Be comfortable with shotgun learning
In undergraduate classes, and even graduate classes to some extent, a professor largely dictates what you learn. Most of the relevant information and exercises are included.
But this nice framing is mostly absent in Ph.D learning. A textbook or review article can get you far, but they will only go so far as their publish date. From there, you’ll face a scattershot set of research articles, programming tutorials and nice blog posts when you’re learning. There’s no guiding principle in all these different sources, other than the fact that they all have the same topic.
This is very uncomfortable at first. It’s very easy to bemoan that “no one taught me that we needed this”, but when it comes to research or personal projects, you have to learn it. You’re going to develop a Frankenstein-like collection of knowledge, and it’s going to feel disconnected.
But no one can ever predict what your current progress is in learning a topic, so it
The solution to this is to develop a keen sense of when you don’t understand something. It’s that feeling when you’re reading technical notation or complicated prose and you feel your eyes glaze over until you see something you do understand.
Once you start feeling this, you can start asking yourself why it doesn’t make sense. You want to get at the root cause of your confusion as fast as possible so that you can write a better Google query.
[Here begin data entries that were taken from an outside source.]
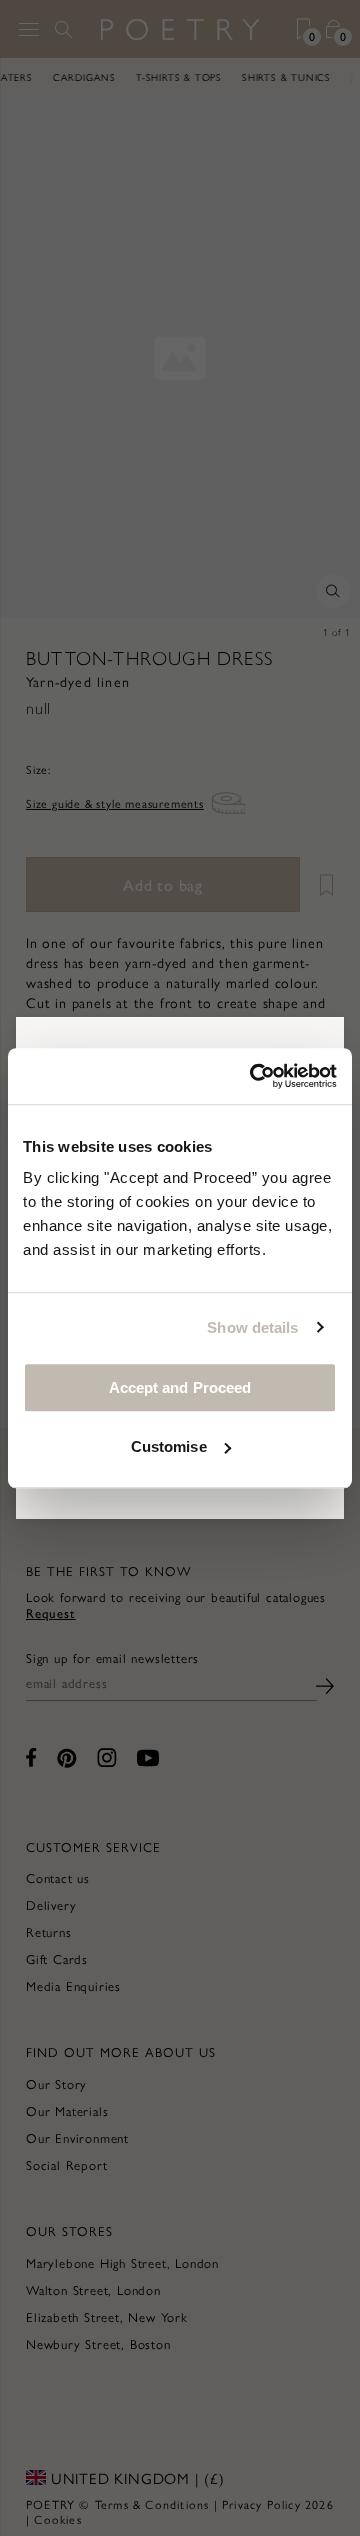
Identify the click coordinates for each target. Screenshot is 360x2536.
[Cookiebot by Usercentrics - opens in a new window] (254, 1076)
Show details (252, 1327)
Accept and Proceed (180, 1387)
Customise (169, 1446)
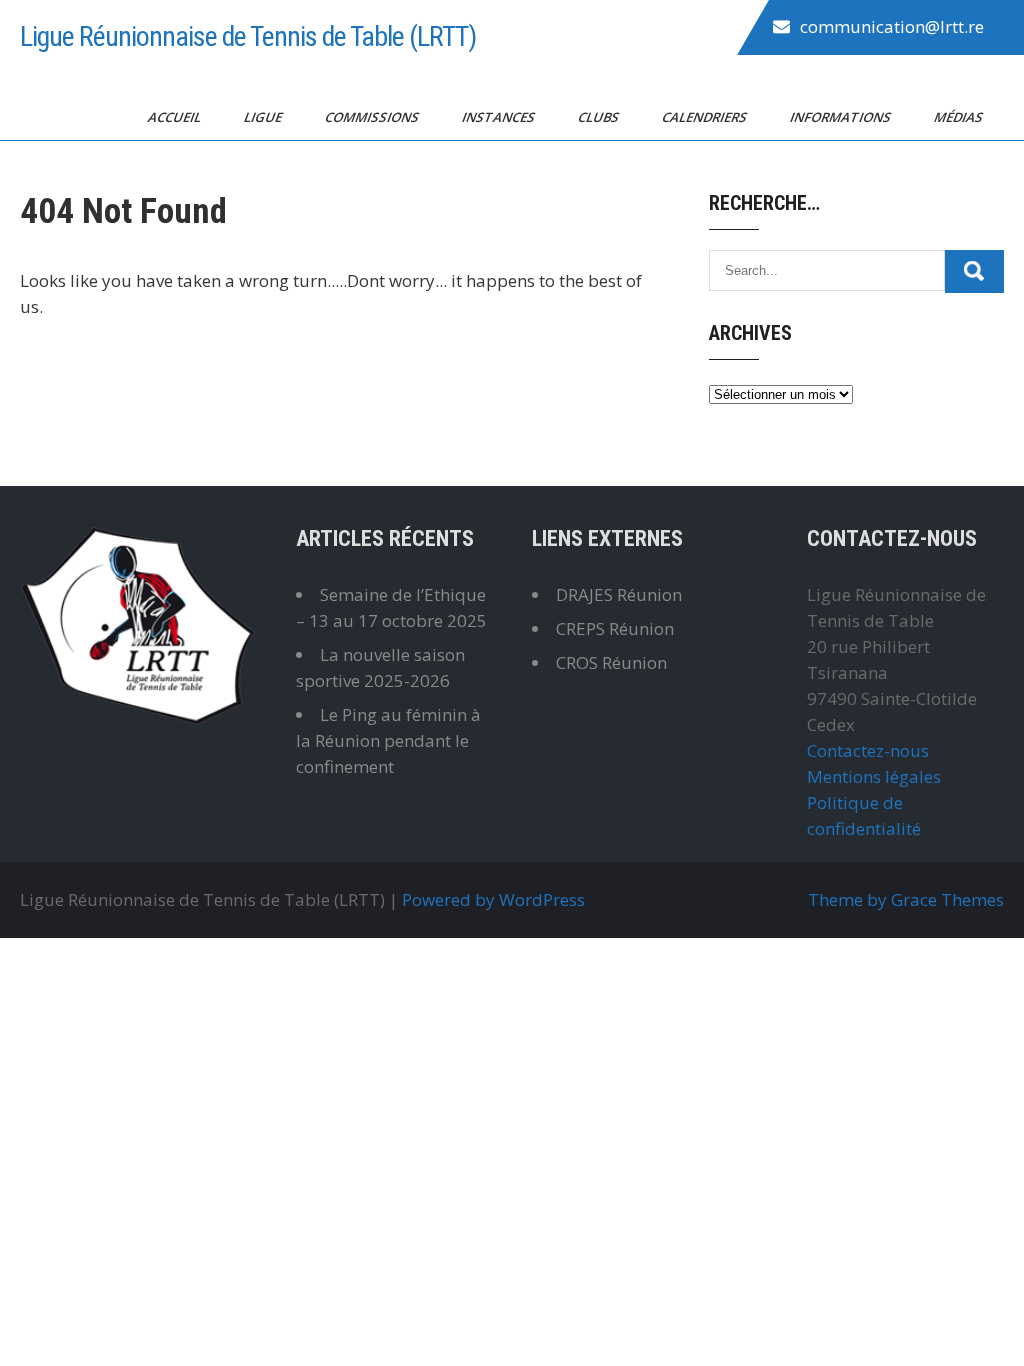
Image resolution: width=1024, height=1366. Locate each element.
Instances (500, 117)
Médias (960, 117)
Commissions (373, 117)
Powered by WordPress (493, 899)
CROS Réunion (611, 662)
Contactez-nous (868, 750)
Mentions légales (874, 776)
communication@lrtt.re (892, 26)
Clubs (600, 117)
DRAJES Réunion (619, 594)
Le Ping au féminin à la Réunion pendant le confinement (388, 740)
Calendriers (706, 117)
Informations (842, 117)
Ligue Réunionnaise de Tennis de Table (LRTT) (248, 36)
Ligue (264, 117)
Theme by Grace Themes (906, 899)
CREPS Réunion (615, 628)
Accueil (176, 117)
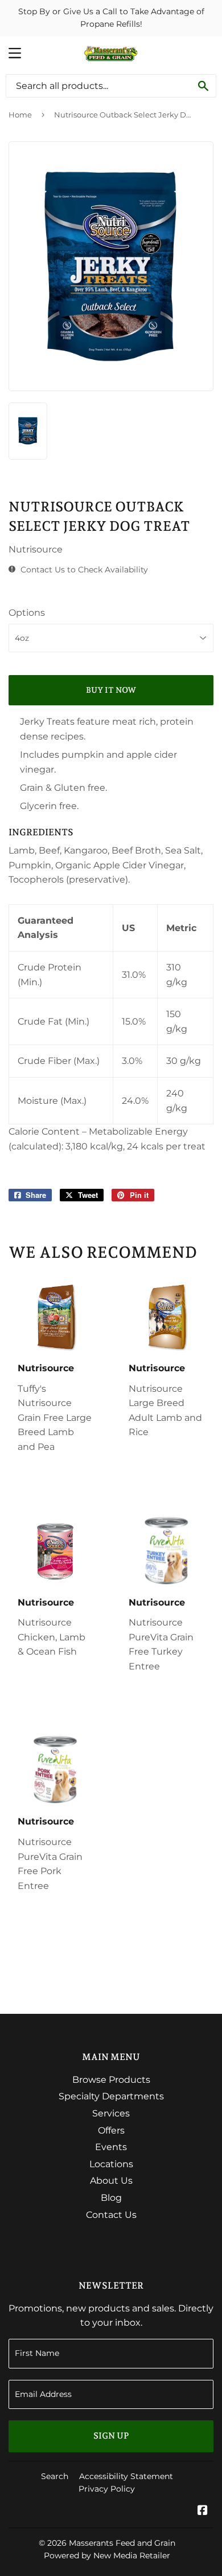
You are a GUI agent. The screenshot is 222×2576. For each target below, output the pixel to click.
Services (111, 2113)
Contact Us (111, 2214)
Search (54, 2476)
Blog (111, 2197)
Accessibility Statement (126, 2476)
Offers (111, 2130)
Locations (111, 2164)
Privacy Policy (107, 2488)
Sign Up (111, 2436)
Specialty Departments (111, 2096)
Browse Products (111, 2079)
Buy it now (111, 689)
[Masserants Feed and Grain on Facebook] (203, 2511)
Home (20, 114)
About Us (111, 2180)
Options (27, 612)
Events (111, 2147)
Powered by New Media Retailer (107, 2555)
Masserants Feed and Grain (122, 2542)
With a bunch of disparate sources, you can try to figure out where they refer to the same idea, so you can compare and contrast them. Similar notation can help with this.
Morale of the story
Learning is done in making the connections between all the relevant concepts that make up a topic. The things I’ve listed are different tactics for speeding up the development of these connections. They helped me make the Metropolis video, and I hope they’ll help you with whatever you’re learning.
Thanks for reading, see you when the next video comes out.